Chicken Thai Curry
This chicken Thai curry is a delicious and healthy dish that is perfect for weight loss. It's low in carbs, gluten-free, and has less oil, making it an excellent option for those trying to lose weight. The dish is rich in protein, thanks to the chicken, and is packed with flavorful herbs and spices that make it a tasty meal.
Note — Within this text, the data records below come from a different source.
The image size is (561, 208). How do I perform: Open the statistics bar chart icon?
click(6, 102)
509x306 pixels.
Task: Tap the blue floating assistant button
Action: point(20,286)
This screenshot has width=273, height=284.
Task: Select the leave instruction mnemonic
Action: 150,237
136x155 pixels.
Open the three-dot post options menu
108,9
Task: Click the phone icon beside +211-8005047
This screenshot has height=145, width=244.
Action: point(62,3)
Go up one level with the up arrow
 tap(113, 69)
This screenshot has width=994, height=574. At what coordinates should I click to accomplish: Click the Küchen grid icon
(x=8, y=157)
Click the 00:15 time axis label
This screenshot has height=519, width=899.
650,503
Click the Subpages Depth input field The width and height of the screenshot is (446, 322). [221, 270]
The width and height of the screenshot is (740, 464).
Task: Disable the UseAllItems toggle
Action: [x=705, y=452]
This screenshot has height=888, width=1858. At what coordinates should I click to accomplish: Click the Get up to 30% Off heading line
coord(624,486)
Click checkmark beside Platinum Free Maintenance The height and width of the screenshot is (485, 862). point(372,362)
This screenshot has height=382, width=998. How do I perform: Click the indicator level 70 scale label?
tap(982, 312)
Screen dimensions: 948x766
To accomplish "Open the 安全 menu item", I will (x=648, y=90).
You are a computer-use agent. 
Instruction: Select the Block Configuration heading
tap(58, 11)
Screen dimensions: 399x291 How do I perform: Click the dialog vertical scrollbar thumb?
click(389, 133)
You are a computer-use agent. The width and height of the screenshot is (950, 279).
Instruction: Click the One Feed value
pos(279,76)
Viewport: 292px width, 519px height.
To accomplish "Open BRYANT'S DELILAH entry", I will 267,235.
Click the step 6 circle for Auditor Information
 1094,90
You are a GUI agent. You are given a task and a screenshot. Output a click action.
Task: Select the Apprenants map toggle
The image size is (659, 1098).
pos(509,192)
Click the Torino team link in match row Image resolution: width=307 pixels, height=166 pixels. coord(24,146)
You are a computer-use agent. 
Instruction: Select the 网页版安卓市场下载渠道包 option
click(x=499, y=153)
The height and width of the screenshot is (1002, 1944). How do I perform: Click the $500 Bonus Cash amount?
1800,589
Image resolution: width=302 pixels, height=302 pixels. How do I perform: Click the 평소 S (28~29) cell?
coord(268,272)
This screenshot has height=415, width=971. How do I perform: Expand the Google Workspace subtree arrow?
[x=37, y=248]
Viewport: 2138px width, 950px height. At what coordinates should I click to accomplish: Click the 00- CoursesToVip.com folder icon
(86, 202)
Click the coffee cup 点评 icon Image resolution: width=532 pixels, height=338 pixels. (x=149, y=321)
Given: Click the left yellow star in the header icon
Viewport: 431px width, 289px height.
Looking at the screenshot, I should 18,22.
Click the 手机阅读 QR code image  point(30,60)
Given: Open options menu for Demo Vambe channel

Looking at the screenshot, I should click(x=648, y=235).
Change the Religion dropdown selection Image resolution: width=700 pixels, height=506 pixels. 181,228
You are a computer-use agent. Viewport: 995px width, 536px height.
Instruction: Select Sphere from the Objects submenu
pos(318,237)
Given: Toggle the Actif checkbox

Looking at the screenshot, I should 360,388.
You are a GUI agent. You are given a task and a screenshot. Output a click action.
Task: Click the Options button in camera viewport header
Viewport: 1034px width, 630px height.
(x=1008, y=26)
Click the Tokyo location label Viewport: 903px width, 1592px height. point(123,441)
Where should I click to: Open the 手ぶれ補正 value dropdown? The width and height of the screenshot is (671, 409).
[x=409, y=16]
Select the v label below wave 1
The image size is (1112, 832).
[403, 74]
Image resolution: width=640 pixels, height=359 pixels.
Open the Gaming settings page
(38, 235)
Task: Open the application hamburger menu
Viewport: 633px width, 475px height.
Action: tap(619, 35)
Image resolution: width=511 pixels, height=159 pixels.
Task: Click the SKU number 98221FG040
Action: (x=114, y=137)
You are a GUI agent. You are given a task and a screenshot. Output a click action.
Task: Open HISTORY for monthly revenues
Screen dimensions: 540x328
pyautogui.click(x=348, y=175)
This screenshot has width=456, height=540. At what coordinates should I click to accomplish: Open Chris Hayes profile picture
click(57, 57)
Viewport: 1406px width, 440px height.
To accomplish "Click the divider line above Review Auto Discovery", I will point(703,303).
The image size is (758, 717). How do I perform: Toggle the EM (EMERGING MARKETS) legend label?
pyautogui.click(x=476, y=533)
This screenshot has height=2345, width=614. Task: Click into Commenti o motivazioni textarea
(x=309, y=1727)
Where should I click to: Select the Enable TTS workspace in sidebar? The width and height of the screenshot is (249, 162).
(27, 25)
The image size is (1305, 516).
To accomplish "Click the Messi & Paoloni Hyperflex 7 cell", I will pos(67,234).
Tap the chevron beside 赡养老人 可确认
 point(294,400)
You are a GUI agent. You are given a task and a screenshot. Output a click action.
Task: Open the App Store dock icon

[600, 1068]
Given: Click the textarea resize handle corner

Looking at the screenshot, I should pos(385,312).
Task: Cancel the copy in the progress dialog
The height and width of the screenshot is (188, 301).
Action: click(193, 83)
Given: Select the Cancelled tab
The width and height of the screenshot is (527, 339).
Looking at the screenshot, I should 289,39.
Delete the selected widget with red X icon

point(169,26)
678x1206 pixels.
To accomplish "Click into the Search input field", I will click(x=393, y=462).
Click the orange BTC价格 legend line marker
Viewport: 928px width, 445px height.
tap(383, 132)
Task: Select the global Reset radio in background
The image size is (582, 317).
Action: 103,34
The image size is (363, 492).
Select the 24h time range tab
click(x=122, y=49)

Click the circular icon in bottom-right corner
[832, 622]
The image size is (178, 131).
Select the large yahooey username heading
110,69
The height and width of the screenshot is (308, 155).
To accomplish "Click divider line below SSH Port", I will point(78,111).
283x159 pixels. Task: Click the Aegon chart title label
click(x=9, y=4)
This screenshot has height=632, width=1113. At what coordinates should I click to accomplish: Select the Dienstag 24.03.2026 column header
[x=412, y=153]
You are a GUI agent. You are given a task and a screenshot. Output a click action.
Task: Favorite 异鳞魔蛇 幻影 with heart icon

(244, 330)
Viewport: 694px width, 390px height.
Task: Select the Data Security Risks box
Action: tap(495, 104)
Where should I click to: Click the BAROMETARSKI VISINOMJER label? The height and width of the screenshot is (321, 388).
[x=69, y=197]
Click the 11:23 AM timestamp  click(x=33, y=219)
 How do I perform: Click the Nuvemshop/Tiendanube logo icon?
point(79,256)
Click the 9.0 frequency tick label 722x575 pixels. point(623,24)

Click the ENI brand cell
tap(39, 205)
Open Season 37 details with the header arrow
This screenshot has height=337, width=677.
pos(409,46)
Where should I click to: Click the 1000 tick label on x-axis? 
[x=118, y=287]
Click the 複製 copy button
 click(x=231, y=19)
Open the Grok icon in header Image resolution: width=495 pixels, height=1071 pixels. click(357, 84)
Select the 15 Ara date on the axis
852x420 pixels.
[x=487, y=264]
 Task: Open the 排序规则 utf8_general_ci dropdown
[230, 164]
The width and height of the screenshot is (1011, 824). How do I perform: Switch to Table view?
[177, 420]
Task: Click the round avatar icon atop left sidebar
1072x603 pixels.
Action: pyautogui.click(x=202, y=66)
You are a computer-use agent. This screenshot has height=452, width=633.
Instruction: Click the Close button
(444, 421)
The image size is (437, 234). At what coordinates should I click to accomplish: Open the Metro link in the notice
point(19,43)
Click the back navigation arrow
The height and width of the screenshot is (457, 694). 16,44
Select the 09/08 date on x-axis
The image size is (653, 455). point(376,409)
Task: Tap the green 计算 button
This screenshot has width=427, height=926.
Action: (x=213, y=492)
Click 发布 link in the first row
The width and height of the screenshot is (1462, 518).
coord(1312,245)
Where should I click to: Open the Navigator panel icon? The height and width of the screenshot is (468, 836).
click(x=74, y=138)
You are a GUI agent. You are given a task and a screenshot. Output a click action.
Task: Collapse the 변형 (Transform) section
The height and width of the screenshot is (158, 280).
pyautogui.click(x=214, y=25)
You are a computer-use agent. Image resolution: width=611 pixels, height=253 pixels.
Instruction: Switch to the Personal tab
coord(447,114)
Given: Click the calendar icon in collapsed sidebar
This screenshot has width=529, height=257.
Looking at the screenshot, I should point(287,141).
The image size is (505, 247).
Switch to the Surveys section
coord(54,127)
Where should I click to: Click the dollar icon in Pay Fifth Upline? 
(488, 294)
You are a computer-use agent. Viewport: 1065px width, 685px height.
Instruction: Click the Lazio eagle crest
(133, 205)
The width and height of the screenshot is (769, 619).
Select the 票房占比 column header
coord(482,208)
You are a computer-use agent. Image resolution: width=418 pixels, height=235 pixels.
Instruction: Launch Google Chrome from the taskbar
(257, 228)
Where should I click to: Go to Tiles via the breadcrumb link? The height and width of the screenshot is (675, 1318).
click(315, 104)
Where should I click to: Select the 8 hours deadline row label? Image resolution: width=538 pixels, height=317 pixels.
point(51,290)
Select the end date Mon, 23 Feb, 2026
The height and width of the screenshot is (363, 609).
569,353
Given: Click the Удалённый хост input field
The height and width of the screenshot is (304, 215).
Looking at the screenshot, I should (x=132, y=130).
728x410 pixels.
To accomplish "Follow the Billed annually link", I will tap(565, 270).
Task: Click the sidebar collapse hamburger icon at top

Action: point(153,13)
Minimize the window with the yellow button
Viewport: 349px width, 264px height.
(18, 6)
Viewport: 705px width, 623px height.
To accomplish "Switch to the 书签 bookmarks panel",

People with nut allergies should avoid this dish.
Nutrition Facts
Per serving
Energy
189 kcal
Protein
15 g
Carbs
17 g
Fat
13 g
Fiber
1 g
Ingredients
Boneless, skinless Chicken Breast
250 gms (250g)
Coconut Oil
1 tsb (5g)
Red Onion
0.5 cup, chopped (40g)
Clove Garlic, Chopped
1 clove (3g)
Ginger, fresh
1 tsp grated (5g)
Red Bell Pepper
0.25 cup, chopped (50g)
Yellow Bell Pepper
0.25 cup, chopped (50g)
Coconut Milk
0.5 small cup (100g)
lemon juice
1 tsp (5g)
Fresh cilantro (chopped)
1 tsp (5g)
Soy sauce
2 tsp (10g)
Vinegar
1 tbsp (15g)
Plain Water
1 medium cup (250g)
Instructions
Preparation
Wash and cut chicken into small pieces .
Thai Curry Dry Spice Mix
Red chili powder or paprika – 1 tsp
Coriander powder – 1 tsp
Cumin powder – ½ tsp
Turmeric – ¼ tsp
Black pepper – ¼ tsp
Soy sauce – ½ tsp (for umami depth in curries)
Cooking Steps
Heat coconut oil in a large pan over medium heat.
Add onions, garlic, and ginger and sauté for 2-3 minutes until the onions are soft.
Add chicken to the pan and cook for 5-7 minutes until browned.
Add the sliced peppers to the pan and cook for another 2-3 minutes until they are slightly soft.
Add Thai red curry paste to the pan and stir well to coat the chicken and vegetables.
Pour in the can of coconut milk and mix well.
Reduce the heat to low and let the curry simmer for 10-15 minutes until the chicken is cooked through and the sauce has thickened.
Add soy sauce and lime juice to the pan and stir well.
Garnish with fresh cilantro leaves and serve hot.